Firstly the word goes out to Mr Uli Schaaf at DaimlerChrysler: “….All I know is that water contamination costs us and the industry a lot of money and nobody is ever responsible!
Perhaps the chemical industry can come up with a Litmus type of test that can easily be done by anyone, including the drivers at the pump….”
Anyone who works with diesel fuel, stored or otherwise, knows that water comes with the territory. Water can cause problems all year round, but when the weather turns colder, you can get new problems and also amplifications of other issues.When drivers call in at the start of their trips reporting loss of power, excessive white exhaust smoke and engine misfiring combined with erratic idling, you know it will be a bad day.
Anyone who has experienced water contamination in diesel fuel supply tanks knows this can cost anywhere upwards of R15 000 per engine in damage to fuel injection systems – and then add to that figure for the day or two off the road in lost production. If the water has been able to by-pass the water trap separator on a Cummins N14 engine, the damage to fuel injection systems will cost in the region of R30 000 and more. If you need to protect your fleet against slimy Humbugs, engine misfires and disastrous downtime, then you need to look at an issue that normally only receives attention when it is too late – water in diesel fuel
The good news is that Fleet Owners can be much more proactive by installing the Rigana Water Spy unit, which detects free water in fuel, alerts driver by light and warning buzzer. The water is separated and dispersed via a spring loaded release cap. The water in fuel also favours the growth of Humbugs – yes there is such a term – that shortens filter life.
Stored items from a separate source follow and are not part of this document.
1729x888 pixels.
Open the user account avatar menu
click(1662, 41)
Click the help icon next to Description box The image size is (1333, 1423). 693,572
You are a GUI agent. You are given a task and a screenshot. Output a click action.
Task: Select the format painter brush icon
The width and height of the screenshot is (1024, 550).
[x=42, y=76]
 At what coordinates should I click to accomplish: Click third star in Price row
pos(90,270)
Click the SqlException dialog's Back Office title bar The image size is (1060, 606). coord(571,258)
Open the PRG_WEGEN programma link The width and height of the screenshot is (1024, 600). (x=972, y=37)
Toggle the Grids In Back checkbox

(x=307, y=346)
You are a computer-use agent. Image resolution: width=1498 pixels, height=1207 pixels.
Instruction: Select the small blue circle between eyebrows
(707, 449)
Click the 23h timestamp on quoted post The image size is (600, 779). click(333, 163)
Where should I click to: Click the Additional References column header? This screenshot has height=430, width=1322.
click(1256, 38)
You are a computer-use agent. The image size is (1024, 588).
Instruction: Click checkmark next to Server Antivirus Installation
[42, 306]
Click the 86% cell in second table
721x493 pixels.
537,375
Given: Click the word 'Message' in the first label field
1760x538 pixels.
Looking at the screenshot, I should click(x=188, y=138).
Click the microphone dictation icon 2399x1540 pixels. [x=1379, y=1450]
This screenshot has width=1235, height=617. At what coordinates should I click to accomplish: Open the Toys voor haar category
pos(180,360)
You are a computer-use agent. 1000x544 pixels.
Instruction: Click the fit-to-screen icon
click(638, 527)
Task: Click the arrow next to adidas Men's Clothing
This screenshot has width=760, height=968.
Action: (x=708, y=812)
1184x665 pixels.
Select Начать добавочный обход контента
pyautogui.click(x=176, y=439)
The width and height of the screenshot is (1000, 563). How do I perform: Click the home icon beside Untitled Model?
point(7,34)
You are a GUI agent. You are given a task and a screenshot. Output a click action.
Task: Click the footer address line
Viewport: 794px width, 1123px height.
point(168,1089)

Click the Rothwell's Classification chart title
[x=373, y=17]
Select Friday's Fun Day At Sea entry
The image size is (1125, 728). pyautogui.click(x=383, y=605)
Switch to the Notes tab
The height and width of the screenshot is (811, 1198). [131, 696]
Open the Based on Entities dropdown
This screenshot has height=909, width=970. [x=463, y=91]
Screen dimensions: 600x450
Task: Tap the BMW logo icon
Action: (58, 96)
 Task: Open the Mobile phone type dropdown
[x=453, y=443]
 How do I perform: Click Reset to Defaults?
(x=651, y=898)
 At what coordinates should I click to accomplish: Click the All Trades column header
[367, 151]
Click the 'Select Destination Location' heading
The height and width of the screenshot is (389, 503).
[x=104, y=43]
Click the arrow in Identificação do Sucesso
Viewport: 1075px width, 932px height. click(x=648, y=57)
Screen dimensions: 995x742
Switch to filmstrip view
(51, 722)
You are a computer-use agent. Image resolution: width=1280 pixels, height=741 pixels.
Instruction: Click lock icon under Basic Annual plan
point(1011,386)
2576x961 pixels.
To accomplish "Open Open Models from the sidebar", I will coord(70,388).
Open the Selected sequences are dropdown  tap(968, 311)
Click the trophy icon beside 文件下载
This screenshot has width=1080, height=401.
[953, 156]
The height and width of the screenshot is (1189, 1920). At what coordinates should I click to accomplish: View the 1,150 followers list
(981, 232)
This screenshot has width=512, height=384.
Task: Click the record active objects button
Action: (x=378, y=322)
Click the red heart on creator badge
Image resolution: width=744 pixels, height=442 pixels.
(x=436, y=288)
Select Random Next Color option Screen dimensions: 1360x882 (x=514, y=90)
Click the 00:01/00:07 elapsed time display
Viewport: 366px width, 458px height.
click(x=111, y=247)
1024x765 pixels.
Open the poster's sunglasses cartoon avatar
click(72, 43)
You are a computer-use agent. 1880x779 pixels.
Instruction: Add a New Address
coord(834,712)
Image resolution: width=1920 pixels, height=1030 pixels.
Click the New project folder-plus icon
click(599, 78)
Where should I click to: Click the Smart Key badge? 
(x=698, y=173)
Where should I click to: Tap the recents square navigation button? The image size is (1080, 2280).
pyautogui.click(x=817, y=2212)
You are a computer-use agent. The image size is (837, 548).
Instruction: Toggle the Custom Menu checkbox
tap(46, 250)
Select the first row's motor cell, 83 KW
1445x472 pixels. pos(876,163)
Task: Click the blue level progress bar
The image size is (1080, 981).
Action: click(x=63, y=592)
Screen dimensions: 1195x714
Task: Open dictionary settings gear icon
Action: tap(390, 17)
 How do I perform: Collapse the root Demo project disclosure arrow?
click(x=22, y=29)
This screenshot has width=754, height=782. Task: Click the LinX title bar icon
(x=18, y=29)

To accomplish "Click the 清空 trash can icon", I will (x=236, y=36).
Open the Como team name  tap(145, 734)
Don’t be a victim – fight the slimy Humbug urges Rigana Manufacturing’s Len Brown.
Beyond the issues of darkened fuel and microbes, there are performance indicators that can speak clearly to water problems. When the engine tries to inject water with the fuel, you will erratic idling and performance, or the engine may cut out momentarily, especially during acceleration. Any pressure indicators will show a varying of pressure in the common rail system if you have one of those. Not only this, but you’ll get either black or white smoke during engine operation. All of these are reliable symptoms of water in diesel fuel.Diesel fuel acts as lubricant for injector pumps and injectors and the presence of water causes rust and seizures. Electronically managed engines experience spring breakage inside the injectors. What stares at you through all of this is the replacement of injectors, fuel pipes, fuel pumps and trucks limping home on reduced power. The effects of poor combustion will also lead to burning of pistons and rings. The multiplying effect of water contamination in a fleet of diesel powered vehicles is horrific. It can, in fact, bring a business to a smoky halt. Whether the fleet is young or old, the fact remains that this type of damage is not warrantable. You are on your own with the consequences.
Newer Diesel Engines Have More Water Problems than Older Ones.
Many newer diesel engines utilize common rail injector systems. A poor description of such a system would be that the diesel fuel is cycled through a rail system that fits over top of the pistons, with the injectors hooked into the rail. A computer controls which injectors fire at what time, for how long, and how much fuel they’re injecting. Common rail injection systems operate at very high pressures. If you get a little bit of water in them, it can cause big problems, not the least of which are blown injectors.